Nissan Leaf vs Renault Zoe vs Volkswagen e-Golf

The Kia e-Niro, Jaguar I-Pace and Tesla Model 3 all earned our maximum five-star rating, but what's the best electric car for less than £30k?...

New Nissan Leaf vs Renault Zoe vs Volkswagen e-Golf

Buying and owning

Costs, equipment, reliability, safety and security

Let’s face it: however much you care about the environment, you probably won’t buy an electric car unless it saves you money. However, there's good news if you’re a company car driver, because all three qualify for the lowest benefit-in-kind tax band of 16%, and that will plummet to 2% in 2020.

What does that mean if you aren’t up on your accounting? Well, over the next three years you’ll sacrifice roughly the same amount of your salary as if you’d plumped for a middle-of-the-range petrol Polo, with about £500 separating the Zoe, our cheapest option, and the e-Golf, the most expensive company car. But you’ll also be spending a lot less on fuel than you would in any petrol or diesel car.
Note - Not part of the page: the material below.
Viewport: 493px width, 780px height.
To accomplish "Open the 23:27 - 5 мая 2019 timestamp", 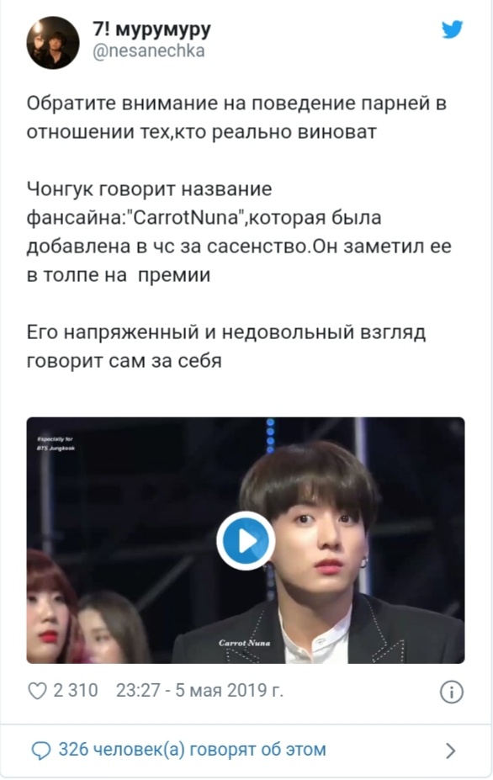I will point(199,691).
New Nissan Leaf vs Renault Zoe vs Volkswagen e-Golf

However, if you’re buying privately with cash or on PCP finance, you’ll need to do a lot of miles before any of these cars actually start to save you cash. Even taking into account the £3500 grant from the Government you’ll get when buying an electric vehicle and the fact that you won’t pay any road tax, a small petrol hatchback is still likely to be a much cheaper option. The exception is if you regularly drive into London’s Congestion Charge zone, because you’ll avoid the £11.50 daily fee.

All three come with a Type 2 charging cable, but the Leaf and e-Golf also come with a three-pin domestic cable (a £560 option on the Zoe). This takes an age to charge the battery, although it’s handy for when you get caught short.

New Nissan Leaf vs Renault Zoe vs Volkswagen e-Golf

The Leaf has the most standard luxuries; it’s the only one with heated front seats and has the biggest wheels. The Zoe is the least generously equipped, with no front parking sensors and only manual cruise control (the others have adaptive cruise to automatically maintain a set distance from the car in front). However, the e-Golf is the only car without a standard heat pump for more efficient heating of the interior.

Mind you, the Zoe’s shortage of safety kit is more of a concern. You get just four airbags (the Leaf has six and the e-Golf seven) and there’s not even the option to add automatic emergency braking. The other two get this important safety aid as standard and the Leaf even adds traffic sign recognition and blindspot monitoring to its standard roster of safety aids.